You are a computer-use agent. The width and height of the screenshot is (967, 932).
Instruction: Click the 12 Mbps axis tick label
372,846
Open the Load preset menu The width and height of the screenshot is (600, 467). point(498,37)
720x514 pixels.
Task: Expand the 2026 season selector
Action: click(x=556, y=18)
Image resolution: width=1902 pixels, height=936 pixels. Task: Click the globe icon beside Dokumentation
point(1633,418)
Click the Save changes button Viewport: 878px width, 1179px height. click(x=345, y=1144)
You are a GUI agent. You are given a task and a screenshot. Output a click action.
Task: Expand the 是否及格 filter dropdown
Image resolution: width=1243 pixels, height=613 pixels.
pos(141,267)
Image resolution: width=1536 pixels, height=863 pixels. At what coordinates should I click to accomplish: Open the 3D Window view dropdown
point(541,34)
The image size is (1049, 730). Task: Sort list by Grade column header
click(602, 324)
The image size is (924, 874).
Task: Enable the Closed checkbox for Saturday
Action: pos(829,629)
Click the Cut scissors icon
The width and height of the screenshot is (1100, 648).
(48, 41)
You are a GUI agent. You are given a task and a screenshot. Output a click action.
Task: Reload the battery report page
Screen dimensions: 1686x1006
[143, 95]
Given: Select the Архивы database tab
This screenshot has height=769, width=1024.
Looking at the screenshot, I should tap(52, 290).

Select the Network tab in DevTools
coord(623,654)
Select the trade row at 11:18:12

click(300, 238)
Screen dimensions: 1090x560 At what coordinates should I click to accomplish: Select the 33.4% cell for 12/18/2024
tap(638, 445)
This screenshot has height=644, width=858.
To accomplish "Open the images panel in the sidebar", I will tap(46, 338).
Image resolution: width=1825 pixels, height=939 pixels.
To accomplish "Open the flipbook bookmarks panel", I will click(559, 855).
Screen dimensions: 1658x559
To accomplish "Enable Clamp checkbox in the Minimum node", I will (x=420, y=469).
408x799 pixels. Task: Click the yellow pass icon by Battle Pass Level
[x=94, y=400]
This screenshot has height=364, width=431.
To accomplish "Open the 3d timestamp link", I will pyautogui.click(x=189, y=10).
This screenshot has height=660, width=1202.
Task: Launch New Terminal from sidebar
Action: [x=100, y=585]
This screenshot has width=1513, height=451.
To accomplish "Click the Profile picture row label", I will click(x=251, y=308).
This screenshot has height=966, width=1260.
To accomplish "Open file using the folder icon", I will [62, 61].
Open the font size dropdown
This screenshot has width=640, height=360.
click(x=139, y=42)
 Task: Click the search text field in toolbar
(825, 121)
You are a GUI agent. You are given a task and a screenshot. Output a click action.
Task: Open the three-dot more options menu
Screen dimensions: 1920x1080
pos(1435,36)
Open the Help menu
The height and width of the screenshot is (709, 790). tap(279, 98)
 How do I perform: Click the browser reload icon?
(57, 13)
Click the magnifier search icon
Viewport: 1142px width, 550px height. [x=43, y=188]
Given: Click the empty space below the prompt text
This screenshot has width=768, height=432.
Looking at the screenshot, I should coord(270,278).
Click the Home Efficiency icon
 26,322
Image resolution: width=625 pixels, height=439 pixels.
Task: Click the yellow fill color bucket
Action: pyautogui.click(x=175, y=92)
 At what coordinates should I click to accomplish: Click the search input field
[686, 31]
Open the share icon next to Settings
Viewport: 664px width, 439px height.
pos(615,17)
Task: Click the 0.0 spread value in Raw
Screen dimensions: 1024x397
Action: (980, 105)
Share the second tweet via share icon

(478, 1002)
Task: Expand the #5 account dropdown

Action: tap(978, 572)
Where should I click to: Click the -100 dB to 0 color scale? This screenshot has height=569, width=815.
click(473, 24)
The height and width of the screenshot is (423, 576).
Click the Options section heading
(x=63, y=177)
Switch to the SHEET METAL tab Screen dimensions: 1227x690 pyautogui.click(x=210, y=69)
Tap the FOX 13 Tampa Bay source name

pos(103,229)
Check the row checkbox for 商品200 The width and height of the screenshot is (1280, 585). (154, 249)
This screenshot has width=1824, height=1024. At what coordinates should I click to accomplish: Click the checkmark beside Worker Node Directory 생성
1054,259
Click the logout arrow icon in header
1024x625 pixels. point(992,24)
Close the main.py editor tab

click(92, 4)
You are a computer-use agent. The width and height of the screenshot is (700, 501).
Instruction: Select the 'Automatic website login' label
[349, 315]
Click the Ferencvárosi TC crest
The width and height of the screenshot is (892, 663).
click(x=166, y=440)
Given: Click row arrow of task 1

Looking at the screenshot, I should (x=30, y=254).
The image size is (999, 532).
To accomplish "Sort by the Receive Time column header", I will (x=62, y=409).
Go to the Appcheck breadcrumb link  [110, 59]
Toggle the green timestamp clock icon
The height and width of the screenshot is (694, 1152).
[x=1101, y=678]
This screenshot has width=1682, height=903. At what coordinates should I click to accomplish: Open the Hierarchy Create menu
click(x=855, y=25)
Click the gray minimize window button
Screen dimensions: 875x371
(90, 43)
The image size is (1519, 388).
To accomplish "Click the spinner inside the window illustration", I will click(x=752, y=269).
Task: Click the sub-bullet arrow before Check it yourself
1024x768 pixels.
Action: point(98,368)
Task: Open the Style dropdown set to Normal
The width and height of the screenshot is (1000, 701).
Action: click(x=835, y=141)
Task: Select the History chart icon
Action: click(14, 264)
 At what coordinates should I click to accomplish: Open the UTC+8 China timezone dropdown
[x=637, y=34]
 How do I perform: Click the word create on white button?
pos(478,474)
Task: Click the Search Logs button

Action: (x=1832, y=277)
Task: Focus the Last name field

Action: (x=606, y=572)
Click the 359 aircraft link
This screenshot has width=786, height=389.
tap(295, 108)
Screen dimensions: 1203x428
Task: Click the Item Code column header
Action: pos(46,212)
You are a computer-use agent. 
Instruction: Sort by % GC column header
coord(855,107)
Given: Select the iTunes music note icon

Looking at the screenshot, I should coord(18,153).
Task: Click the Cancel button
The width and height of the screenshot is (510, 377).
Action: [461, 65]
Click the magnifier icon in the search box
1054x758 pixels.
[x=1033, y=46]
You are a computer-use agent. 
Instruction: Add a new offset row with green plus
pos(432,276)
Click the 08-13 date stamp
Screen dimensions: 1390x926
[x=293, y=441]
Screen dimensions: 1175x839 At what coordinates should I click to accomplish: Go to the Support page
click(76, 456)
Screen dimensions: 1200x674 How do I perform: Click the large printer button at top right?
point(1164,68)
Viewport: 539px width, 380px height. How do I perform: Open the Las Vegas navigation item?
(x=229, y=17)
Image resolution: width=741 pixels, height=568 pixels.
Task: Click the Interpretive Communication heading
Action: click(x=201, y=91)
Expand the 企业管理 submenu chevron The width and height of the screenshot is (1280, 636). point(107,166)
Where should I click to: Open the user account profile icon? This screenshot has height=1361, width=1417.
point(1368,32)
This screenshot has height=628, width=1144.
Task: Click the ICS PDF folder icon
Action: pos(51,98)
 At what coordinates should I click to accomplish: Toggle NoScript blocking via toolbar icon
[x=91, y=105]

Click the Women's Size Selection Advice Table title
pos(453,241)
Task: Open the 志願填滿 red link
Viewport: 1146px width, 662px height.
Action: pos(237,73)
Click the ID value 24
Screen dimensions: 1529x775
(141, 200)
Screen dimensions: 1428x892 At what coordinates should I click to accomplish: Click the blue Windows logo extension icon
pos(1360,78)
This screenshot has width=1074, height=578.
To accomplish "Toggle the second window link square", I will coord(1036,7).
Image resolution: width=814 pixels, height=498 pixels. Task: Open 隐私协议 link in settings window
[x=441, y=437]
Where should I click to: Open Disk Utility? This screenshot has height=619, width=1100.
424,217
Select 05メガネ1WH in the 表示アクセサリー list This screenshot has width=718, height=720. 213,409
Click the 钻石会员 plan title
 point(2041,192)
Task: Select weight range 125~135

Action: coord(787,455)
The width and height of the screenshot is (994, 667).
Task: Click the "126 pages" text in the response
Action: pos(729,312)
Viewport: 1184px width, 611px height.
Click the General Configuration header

▶ [Exercise] Send back an exact copy of only the lines from the line with "Task: Focus the Last name field" up to and including the line with "Task: Click the Cancel button" in the data above.

▶ [Your response]
Task: Focus the Last name field

Action: (x=606, y=572)
Click the 359 aircraft link
This screenshot has width=786, height=389.
tap(295, 108)
Screen dimensions: 1203x428
Task: Click the Item Code column header
Action: pos(46,212)
You are a computer-use agent. 
Instruction: Sort by % GC column header
coord(855,107)
Given: Select the iTunes music note icon

Looking at the screenshot, I should coord(18,153).
Task: Click the Cancel button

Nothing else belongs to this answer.